September 5, 2005 by Sara

Remember “Office Space,” Mike Judge’s hilarious comedy about a bunch of nerdy office workers? If so, then you’ll surely remember Michael Bolton, the scrawny white guy who imagined he was a hardcore gangsta all the time, but was as meek as a church mouse in reality? Apparently, his doppelganger is alive and well at Ubisoft, as their latest release — 187: Ride or Die, shows just that kind of “I want to be gangsta but am really a lame suburban poseur” mentality. This game is bad, and is nowhere near the quality we’ve come to expect (and enjoy) from Ubisoft. Frankly, it’s barely $20 worth of game, much less the $49 they are asking for it. 187: Ride or Die is a Grade A stinker, and should hang like an albatross from the necks of the executives who green-lighted this sorry attempt at “urban sensibility.”

187: Ride or Die’s gameplay, if you can call it that, consists of driving around and shooting other drivers. That’s it. Ok, there are power-ups (machine guns, heavy guns, ammo, etc.) to pick up on the track, and you can unlock better cars, but really, it’s simplistic to the point of being insulting. For those that thought Need for Speed: Underground was a simplified racer, just wait until you try this game. Anyone can keep the car on the track and earn points for kills and tricky moves. It takes no skill.

▶ _Data on locating visible targets_:

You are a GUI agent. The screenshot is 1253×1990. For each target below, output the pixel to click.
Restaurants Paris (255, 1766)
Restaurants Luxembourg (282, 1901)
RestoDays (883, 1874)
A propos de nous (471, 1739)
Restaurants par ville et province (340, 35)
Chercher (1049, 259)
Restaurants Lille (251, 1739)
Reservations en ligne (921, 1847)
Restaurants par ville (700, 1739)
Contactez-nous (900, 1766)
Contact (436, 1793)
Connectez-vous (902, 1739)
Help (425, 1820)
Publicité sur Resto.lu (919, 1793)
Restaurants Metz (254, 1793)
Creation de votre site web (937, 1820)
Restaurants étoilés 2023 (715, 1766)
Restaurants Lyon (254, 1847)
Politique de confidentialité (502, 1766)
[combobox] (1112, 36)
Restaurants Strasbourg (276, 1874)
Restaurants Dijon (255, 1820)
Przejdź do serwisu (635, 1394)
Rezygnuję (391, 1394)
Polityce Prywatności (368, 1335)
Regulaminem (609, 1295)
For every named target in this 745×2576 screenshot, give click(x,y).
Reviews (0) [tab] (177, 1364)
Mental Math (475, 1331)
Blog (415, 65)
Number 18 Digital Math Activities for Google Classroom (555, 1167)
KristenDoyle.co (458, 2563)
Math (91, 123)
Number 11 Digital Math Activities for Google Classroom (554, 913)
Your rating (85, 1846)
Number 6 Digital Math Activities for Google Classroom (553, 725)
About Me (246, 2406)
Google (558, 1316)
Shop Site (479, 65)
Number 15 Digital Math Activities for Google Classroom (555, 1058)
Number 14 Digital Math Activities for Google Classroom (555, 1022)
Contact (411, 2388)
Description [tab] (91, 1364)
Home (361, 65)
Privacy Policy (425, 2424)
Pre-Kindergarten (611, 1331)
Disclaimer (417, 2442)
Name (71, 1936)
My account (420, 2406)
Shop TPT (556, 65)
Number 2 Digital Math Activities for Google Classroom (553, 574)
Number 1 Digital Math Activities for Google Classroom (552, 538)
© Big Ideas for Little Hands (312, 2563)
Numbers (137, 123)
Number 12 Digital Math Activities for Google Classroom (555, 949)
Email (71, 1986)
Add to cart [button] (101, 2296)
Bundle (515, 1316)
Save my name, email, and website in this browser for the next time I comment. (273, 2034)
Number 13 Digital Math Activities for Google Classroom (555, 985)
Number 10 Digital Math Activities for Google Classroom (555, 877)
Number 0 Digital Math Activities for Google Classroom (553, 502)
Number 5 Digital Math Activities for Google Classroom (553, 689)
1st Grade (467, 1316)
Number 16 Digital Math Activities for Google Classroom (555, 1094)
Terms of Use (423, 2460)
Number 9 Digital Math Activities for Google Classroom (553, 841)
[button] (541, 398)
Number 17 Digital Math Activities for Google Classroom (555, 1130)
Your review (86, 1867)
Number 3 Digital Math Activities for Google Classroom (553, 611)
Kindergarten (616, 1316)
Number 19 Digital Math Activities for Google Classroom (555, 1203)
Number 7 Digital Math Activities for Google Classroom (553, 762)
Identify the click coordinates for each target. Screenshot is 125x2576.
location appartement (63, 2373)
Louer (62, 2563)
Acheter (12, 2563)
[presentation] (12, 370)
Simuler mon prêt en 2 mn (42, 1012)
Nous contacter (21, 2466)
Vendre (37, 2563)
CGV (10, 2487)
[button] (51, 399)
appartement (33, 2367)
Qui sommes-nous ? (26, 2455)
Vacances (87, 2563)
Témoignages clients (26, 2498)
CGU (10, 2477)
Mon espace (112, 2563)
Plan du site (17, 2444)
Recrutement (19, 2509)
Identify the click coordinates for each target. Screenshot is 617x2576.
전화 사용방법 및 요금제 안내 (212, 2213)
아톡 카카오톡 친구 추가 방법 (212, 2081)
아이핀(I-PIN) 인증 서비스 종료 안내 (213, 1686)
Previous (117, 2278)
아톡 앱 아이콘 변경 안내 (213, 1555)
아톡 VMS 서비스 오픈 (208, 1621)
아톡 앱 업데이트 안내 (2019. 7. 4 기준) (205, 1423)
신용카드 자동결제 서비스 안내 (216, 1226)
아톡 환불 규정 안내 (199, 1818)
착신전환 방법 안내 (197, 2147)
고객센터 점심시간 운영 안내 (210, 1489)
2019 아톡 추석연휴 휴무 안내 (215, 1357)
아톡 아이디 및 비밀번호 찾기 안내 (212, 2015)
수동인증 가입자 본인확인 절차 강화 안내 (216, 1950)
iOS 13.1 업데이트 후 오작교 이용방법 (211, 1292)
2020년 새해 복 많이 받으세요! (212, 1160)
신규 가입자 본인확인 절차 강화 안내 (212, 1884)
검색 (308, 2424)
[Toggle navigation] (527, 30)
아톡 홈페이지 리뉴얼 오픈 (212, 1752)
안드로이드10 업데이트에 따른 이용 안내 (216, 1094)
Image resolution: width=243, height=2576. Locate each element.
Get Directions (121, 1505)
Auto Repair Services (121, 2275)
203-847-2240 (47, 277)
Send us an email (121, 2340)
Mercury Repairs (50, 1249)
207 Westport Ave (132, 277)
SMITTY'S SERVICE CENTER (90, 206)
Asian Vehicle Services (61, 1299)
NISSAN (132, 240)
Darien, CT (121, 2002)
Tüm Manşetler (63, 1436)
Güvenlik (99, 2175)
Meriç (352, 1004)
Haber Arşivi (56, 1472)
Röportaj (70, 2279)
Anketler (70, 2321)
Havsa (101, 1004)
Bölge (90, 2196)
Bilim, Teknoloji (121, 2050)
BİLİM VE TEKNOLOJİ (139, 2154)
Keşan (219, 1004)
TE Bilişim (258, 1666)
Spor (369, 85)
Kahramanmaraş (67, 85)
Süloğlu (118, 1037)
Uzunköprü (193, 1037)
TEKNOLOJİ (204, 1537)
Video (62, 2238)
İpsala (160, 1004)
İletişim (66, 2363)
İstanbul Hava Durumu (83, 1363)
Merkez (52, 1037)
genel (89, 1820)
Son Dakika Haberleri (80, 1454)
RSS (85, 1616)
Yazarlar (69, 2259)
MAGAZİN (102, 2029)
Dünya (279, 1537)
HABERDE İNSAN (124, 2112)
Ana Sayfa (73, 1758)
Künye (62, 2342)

▶ _Tasks to complete_:
A – Reproduce the part of the game review starting at "187: Ride or Die’s" and ending at "takes no skill.".
B – Summarize the game review in two sentences.

▶ _Solutions_:
A –
187: Ride or Die’s gameplay, if you can call it that, consists of driving around and shooting other drivers. That’s it. Ok, there are power-ups (machine guns, heavy guns, ammo, etc.) to pick up on the track, and you can unlock better cars, but really, it’s simplistic to the point of being insulting. For those that thought Need for Speed: Underground was a simplified racer, just wait until you try this game. Anyone can keep the car on the track and earn points for kills and tricky moves. It takes no skill.

B – The review calls Ubisoft's 187: Ride or Die a bad game that falls far short of the quality expected from the company and is worth barely $20 of its $49 price. Its gameplay consists of driving around and shooting other drivers, with power-ups and unlockable cars, and it is so simplistic that it takes no skill.